*** PAGE TEXT Section Begins ***

The Myth of the ThinkPad
Trust and Lenovo’s Reputation
- Some refuse to buy Lenovo at all due to Superfish, Lenovo Service Engine, and later security/backdoor incidents, saying they’ll never trust the brand again.
- Others counter that ThinkPads remain robust and that reimaging with Linux or clean Windows mitigates bundled-software concerns.
Repairability, Durability, and Business Logic
- Many agree with the article that repairability is driven by service-contract economics: faster, cheaper field repairs lower support costs.
- ThinkPads are praised for captive screws, modular parts, and decent longevity; contrasted with more fragile lines (including non‑ThinkPad Lenovos and many Dells/HPs).
- Several describe profitable Dell service models that monetized frequent failures versus Lenovo’s approach of reducing failures.
Input Devices: Trackpoint vs Trackpad
- Strong love for TrackPoint + three physical buttons: accuracy, no hand movement from home row, great scrolling (middle‑button + nub), better in moving vehicles.
- Others strongly prefer modern clickpads/haptic pads, especially on MacBooks, citing gestures and palm rejection.
- Some see clickpads as cost-cutting with poor raw sensor quality hidden by acceleration.
Linux Support and “Underdog” Culture
- ThinkPads are widely seen as the “safe” Linux choice: fewer weird chipsets, predictable behavior, good driver support.

*** PAGE TEXT Section Ends ***
*** INPUT DATA Section Begins ***

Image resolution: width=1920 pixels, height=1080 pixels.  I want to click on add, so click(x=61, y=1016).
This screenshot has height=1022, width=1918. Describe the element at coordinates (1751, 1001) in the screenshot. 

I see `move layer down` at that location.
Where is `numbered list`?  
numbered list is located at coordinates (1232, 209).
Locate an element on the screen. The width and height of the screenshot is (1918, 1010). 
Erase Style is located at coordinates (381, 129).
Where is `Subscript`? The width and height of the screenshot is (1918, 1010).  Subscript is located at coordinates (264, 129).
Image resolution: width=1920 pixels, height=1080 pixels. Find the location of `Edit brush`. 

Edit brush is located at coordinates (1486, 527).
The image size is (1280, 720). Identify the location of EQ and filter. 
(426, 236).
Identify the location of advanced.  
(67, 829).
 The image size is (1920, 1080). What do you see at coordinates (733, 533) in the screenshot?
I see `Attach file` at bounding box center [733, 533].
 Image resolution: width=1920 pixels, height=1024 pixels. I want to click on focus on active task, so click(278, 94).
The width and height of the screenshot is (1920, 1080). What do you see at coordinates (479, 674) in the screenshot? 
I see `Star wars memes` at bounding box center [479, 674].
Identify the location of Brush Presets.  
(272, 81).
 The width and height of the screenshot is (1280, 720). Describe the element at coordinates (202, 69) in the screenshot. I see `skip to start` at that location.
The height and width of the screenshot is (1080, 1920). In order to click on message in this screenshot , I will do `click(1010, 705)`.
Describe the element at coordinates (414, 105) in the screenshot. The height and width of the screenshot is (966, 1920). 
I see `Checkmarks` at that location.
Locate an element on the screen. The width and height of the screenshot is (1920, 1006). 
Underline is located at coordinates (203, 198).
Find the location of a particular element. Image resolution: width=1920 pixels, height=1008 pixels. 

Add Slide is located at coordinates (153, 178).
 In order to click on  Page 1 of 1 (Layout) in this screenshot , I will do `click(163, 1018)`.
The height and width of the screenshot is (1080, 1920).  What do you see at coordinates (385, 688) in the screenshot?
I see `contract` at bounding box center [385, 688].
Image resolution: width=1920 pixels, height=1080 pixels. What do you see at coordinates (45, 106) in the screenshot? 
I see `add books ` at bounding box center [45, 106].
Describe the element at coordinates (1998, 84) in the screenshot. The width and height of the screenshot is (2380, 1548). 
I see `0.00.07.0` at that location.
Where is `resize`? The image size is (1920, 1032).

*** INPUT DATA Section Ends ***

**PARTS OF THE EXERCISE**
**1.** Quote the ThinkPad summary from "Input Devices: Trackpoint" up to and including "good driver support.".
**2.** Answer these questions from the ThinkPad summary:
(a) Which incidents are named as reasons some people refuse to buy Lenovo?
(b) According to many commenters, what drives repairability?
(c) On which laptops are haptic pads especially preferred?
**3.** Could you carry on the ThinkPad summary from its last line?

**RESULTS**
**1.**
Input Devices: Trackpoint vs Trackpad
- Strong love for TrackPoint + three physical buttons: accuracy, no hand movement from home row, great scrolling (middle‑button + nub), better in moving vehicles.
- Others strongly prefer modern clickpads/haptic pads, especially on MacBooks, citing gestures and palm rejection.
- Some see clickpads as cost-cutting with poor raw sensor quality hidden by acceleration.
Linux Support and “Underdog” Culture
- ThinkPads are widely seen as the “safe” Linux choice: fewer weird chipsets, predictable behavior, good driver support.

**2.**
(a) Superfish, Lenovo Service Engine, and later security/backdoor incidents.
(b) Service-contract economics: faster, cheaper field repairs lower support costs.
(c) MacBooks.

**3.**
- Discussion broadens to “tech hipsterism” and underdog fandom (ThinkPad vs MacBook, AMD vs Nvidia, Chinese phone brands vs iPhone/Pixel), with disagreement over which side is actually “inferior.”
Old vs New ThinkPads and Used Market
- Nostalgia for “golden era” IBM/early Lenovo models (T60/T61, T400/T500, X200) with modular designs and classic keyboards; some think later T4xx/T480+ are merely “ThinkPad‑colored” successors.
- Others happily buy new T/X/E/X1 models and report solid build and long-lived machines.
- Many buy used ThinkPads as “boring, dad‑option” laptops: predictable keyboards, thermals, Linux compatibility, and low hassle.
Reactions to the Article’s “Myth” Framing
- Multiple commenters think the article knocks down a strawman: nobody serious believes Lenovo is altruistic or ThinkPads are “magical.”
- They see the “myth” as overstated; to them, ThinkPads are simply good, design‑driven tools whose incentives happen to align with repairability and durability.